INFORMATION =>
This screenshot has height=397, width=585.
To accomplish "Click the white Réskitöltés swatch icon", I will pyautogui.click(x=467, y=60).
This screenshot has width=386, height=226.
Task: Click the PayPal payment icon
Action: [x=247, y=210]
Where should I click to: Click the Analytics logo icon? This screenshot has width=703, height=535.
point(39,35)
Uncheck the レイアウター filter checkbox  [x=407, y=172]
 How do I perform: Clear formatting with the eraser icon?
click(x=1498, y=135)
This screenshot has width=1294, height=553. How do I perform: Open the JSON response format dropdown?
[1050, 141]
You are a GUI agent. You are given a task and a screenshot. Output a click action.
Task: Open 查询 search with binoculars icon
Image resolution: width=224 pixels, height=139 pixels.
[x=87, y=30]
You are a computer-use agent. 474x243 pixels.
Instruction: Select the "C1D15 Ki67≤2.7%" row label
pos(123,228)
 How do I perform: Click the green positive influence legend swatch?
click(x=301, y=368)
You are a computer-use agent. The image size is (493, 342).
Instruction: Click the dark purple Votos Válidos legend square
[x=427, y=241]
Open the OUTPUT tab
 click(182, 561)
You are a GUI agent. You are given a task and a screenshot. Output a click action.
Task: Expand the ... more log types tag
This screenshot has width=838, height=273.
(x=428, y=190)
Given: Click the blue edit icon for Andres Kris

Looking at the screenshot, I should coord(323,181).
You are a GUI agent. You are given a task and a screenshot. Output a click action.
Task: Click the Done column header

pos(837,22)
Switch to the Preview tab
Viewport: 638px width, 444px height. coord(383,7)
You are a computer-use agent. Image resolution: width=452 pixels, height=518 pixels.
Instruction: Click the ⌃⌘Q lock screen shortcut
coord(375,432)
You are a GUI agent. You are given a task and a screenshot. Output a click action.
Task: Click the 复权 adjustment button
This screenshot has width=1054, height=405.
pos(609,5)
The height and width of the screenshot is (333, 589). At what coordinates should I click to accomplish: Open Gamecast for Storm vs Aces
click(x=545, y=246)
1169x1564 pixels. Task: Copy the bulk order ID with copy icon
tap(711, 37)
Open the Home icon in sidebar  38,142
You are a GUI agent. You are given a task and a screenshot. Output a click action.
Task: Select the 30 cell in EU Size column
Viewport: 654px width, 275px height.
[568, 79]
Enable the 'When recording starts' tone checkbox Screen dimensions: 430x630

TO DO =>
Reproduce every line of the records containing the string "computer".

RESPONSE BELOW =>
You are a computer-use agent. 474x243 pixels.
You are a computer-use agent. The image size is (493, 342).
You are a computer-use agent. Image resolution: width=452 pixels, height=518 pixels.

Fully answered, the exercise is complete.